Although, in response to Mamata’s offer, the CPIM has set aside any prospect of alliance with Mamata Banerjee and Trinamool Congress. Accusing Trinamool Congress of bringing communal forces into Bengal, senior CPI(M) leader Sitaram Yechury said, during his recent visit to Kolkata, that TMC, which brought the danger of communalism into the state, is now talking of fighting against it. “If communal forces came to the state, what is the reason? TMC gave it the opportunity to come. TMC has made alliances (with it). That is why the danger of communalism has spread into the state. TMC, which has brought the danger, is now talking of fighting against it,” he added.

On being asked whether the Left parties will go with the Congress Party to stop the growing influence of Bharatiya Janata Party, Sitaram Yechury said: “There is no possibility of going with the Congress to stop communal forces.” He further said that the Left had played a big role in maintaining secularism and communal harmony in the state. On the other hand, Bharatiya Janata Party described West Bengal Chief Minister Mamata Banerjee’s act of sharing dais with Sonia Gandhi and Sitaram Yechury as desperation to save her political space.

“Mamata Banerjee sharing stage with CPI(M) leader Sitaram Yechury, who was Trinamool’s number one enemy, and the Congress leadership, is nothing but a desperation on part of Banerjee to save her fast depleting political space in Bengal. But no political alliance can stop the Bharatiya Janata Party from making Bengal free from the Trinamool Congress’s ‘misrule’ by 2016,” said Bharatiya Janata Party’s national secretary and also the In-charge of West Bengal, Siddharth Nath Singh.

“As the idea of making India Congress-free by our Prime Minister Narendra Modi has been fulfilled, the idea of making Bengal Trinamool-free will also be fulfilled.

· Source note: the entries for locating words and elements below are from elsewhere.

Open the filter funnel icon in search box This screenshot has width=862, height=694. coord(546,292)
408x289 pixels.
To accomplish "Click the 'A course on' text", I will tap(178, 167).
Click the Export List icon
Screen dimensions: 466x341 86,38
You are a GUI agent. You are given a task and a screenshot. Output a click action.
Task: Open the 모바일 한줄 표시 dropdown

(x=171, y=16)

All these political parties coming together under the garb of 125th birth anniversary of Jawaharlal Nehru is nothing but a desperate attempt to save their own political space and identity,” Siddharth Nath Singh affirmed and added:“On a larger canvas, she is witnessing the state secretariat having a Chief Minister from Bharatiya Janata Party after 2016.”

Bharatiya Janata Party state president Rahul Sinha too criticised Banerjee for sharing the dais with Left and Congress leaders. Rahul Sinha said: “I had told two months back that the TMC will beg before CPI(M) and the Congress to forge an alliance to save its own political identity. But it’s too late, the people of Bengal have decided and they are with us.”

This is a clear indication that the time of regional parties in deciding the fate of the country is over for now. The Congress party, which has ruled the country for nearly seven decades, has succumbed to the level of extinction with a handful representation in the Parliament and, on the other hand, the growing influence of the Bharatiya Janata Party and the Modi wave have started putting the political stalwarts’ careers at stake. Now after Haryana and Maharashtra election results, which have proved that the Bharatiya Janata Party has been successful in bringing the people of the states and the regions too into its fold, the regional parties are restless and desperate to save their political space and maybe Mamata is one among them.